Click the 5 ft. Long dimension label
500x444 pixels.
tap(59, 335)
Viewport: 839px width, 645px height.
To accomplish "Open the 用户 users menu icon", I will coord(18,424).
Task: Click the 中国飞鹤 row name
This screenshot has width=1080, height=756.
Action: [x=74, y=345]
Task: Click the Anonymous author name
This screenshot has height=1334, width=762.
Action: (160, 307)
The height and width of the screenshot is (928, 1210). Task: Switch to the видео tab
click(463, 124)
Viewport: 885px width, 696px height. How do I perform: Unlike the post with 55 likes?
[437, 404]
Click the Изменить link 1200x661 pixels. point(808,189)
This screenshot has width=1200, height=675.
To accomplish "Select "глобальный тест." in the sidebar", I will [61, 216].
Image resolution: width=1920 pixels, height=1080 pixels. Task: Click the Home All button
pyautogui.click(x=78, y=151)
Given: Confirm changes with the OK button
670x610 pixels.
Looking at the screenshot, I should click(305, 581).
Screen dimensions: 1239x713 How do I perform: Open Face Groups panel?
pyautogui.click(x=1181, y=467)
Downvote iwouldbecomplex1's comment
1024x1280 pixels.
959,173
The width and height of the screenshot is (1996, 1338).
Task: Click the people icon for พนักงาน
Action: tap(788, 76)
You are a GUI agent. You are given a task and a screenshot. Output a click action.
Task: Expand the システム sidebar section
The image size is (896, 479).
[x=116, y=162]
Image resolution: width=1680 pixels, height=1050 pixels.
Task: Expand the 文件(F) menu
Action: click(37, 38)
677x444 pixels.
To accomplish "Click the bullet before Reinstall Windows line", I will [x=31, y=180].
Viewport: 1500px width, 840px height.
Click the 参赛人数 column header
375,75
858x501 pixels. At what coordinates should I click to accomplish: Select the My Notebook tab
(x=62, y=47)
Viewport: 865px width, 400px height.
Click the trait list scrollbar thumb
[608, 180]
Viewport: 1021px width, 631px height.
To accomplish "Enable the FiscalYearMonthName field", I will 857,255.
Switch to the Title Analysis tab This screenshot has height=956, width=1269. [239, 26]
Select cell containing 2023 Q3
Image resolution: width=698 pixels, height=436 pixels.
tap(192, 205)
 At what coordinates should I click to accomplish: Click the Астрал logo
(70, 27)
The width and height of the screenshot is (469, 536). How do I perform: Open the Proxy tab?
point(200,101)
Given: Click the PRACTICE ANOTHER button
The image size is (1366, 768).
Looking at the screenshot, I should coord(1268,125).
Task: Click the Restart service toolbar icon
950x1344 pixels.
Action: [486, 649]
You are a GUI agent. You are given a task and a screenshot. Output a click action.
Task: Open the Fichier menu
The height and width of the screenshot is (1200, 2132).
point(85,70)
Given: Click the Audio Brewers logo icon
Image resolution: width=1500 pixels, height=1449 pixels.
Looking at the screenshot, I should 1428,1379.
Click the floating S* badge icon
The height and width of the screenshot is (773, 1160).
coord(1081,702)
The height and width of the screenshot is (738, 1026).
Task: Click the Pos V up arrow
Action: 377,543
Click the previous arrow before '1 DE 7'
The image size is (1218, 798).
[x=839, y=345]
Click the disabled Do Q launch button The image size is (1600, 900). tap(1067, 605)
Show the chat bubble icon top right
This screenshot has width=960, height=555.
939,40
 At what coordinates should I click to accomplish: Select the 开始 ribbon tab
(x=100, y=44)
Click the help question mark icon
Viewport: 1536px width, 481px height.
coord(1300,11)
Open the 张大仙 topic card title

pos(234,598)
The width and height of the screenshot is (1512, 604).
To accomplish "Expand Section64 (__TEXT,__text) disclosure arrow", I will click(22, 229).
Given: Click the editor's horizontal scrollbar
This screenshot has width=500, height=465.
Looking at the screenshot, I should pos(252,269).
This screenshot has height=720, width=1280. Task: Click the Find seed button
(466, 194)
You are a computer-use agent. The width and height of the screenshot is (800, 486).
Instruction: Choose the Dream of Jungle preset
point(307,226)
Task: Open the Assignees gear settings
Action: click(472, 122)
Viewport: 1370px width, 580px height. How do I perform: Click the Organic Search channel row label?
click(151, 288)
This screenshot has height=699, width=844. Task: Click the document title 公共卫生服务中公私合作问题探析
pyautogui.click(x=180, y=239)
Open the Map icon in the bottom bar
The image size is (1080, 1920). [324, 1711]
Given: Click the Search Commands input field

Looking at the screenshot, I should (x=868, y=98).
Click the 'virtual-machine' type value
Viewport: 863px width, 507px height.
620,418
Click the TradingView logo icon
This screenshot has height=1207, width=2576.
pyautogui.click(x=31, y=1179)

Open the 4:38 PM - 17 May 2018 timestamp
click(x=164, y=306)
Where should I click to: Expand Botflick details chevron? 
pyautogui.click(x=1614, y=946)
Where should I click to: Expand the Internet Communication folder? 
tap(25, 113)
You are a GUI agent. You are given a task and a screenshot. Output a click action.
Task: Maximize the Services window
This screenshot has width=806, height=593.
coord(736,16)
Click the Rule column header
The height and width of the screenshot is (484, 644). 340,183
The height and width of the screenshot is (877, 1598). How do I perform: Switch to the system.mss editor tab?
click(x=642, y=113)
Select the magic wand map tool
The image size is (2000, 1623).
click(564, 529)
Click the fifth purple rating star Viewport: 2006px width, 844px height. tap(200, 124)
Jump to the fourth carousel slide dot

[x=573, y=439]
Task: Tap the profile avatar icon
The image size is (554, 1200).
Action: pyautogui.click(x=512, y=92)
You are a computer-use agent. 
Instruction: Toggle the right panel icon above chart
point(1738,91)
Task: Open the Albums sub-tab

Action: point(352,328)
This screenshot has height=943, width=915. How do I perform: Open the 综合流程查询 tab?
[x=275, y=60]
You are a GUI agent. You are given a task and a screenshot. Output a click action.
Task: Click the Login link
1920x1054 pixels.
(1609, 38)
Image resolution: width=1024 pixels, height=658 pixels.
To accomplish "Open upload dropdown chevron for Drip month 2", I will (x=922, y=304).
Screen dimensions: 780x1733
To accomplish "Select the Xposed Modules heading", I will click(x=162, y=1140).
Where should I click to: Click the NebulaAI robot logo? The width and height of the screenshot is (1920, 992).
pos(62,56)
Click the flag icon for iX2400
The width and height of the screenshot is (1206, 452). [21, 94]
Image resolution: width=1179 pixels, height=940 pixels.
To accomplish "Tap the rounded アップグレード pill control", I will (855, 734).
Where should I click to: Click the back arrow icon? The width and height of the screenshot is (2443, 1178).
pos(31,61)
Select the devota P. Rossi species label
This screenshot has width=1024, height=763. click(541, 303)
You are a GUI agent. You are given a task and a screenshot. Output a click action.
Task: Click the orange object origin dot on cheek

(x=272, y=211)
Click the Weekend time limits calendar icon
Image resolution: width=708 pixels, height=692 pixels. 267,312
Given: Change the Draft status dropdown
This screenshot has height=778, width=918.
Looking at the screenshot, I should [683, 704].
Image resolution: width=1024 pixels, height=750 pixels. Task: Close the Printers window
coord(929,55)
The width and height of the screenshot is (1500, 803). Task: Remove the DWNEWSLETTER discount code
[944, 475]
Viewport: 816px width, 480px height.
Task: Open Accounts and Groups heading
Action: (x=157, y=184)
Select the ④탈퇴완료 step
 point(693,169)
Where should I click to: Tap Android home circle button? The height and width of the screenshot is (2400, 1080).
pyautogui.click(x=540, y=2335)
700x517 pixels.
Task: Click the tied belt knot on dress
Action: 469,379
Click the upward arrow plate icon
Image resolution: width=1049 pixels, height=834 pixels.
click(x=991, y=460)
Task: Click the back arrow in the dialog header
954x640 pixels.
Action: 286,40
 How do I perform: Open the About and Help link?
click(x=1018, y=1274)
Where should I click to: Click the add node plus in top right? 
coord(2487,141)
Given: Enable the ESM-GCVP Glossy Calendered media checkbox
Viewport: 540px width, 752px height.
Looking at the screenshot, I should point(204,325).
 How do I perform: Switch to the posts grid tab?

────

**The request**
Give the lines from the first line of the rows through the line with "Action: (160, 307)" as a JSON list of strings, with one string per line and blank lines omitted.

**Final result**
[
  "Click the 5 ft. Long dimension label",
  "500x444 pixels.",
  "tap(59, 335)",
  "Viewport: 839px width, 645px height.",
  "To accomplish \"Open the 用户 users menu icon\", I will coord(18,424).",
  "Task: Click the 中国飞鹤 row name",
  "This screenshot has width=1080, height=756.",
  "Action: [x=74, y=345]",
  "Task: Click the Anonymous author name",
  "This screenshot has height=1334, width=762.",
  "Action: (160, 307)"
]